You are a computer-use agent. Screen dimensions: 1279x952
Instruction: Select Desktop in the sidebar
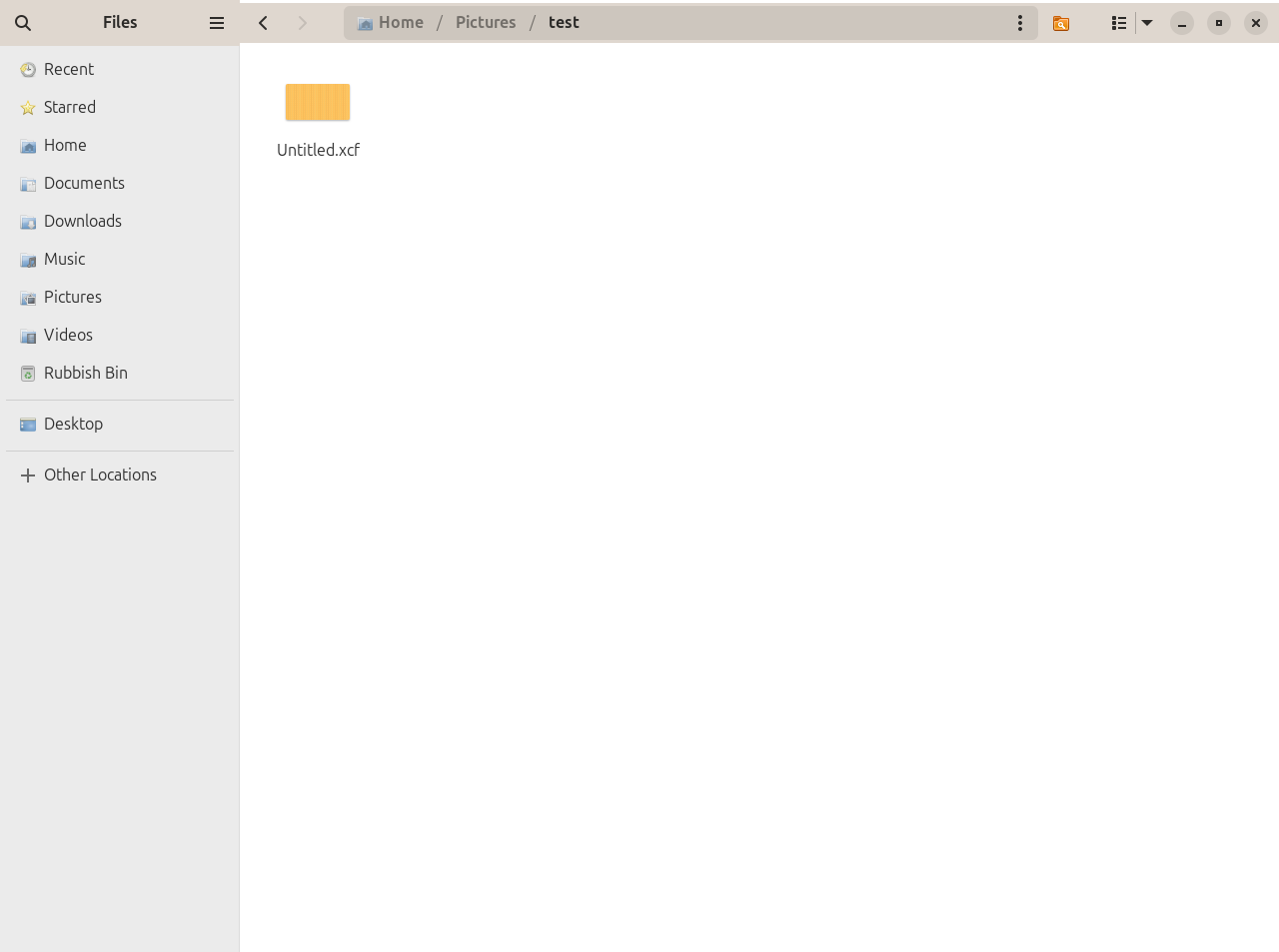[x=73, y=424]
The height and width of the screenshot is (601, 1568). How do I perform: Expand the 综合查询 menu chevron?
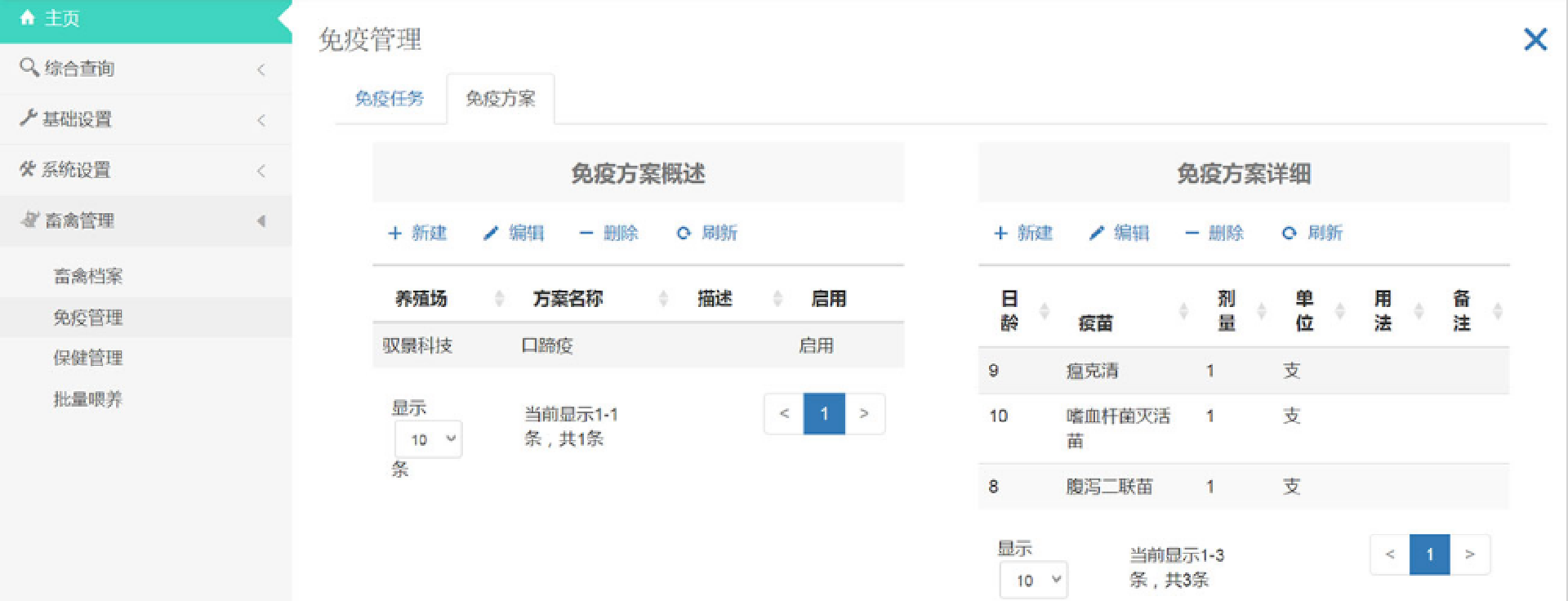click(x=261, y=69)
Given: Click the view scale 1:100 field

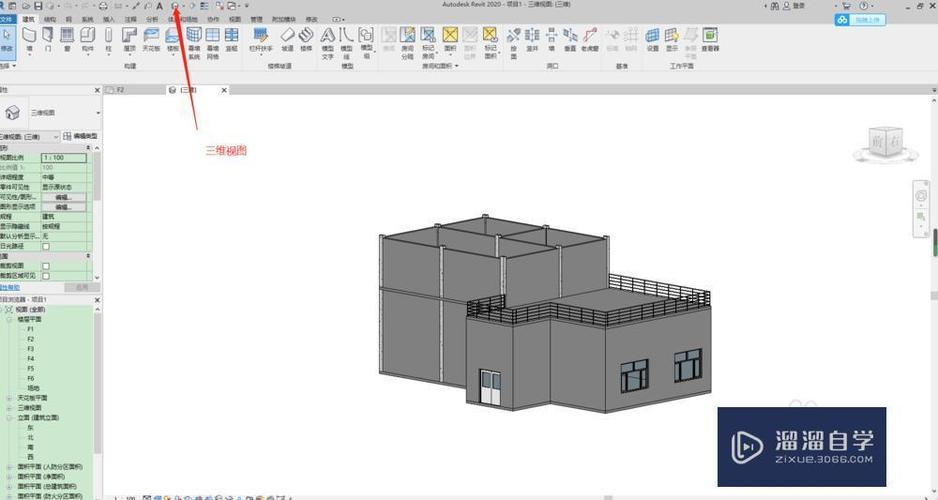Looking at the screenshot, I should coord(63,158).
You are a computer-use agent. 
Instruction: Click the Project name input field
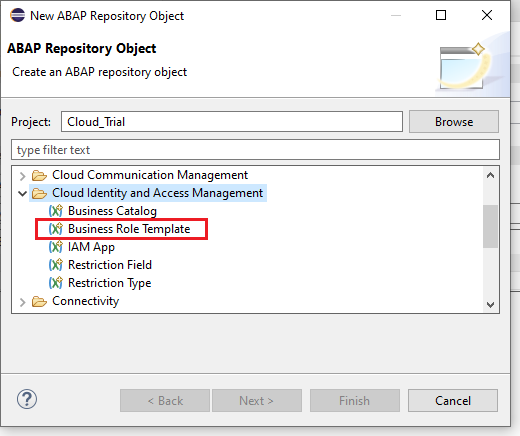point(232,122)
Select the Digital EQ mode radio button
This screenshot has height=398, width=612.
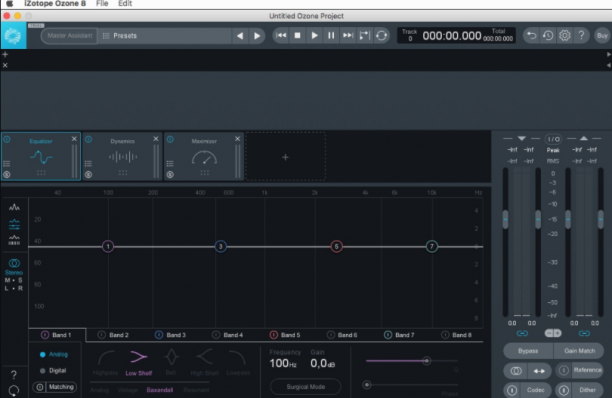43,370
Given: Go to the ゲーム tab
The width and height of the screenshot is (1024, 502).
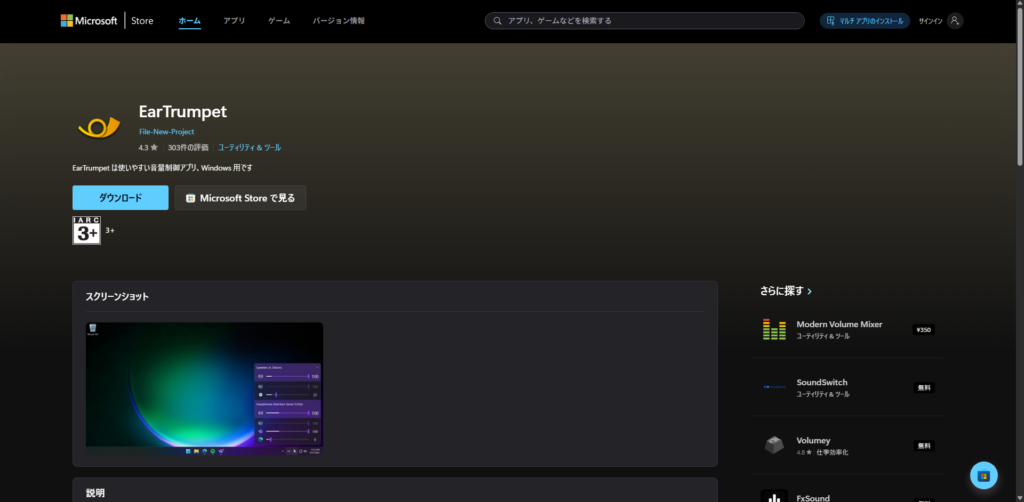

■ REQUIRED WORK
Go through the data above and copy each line in which "agent" appears.

■ TASK ANSWER
You are a computer-use agent. Screen dimensions: 1279x952
You are a computer-use agent. 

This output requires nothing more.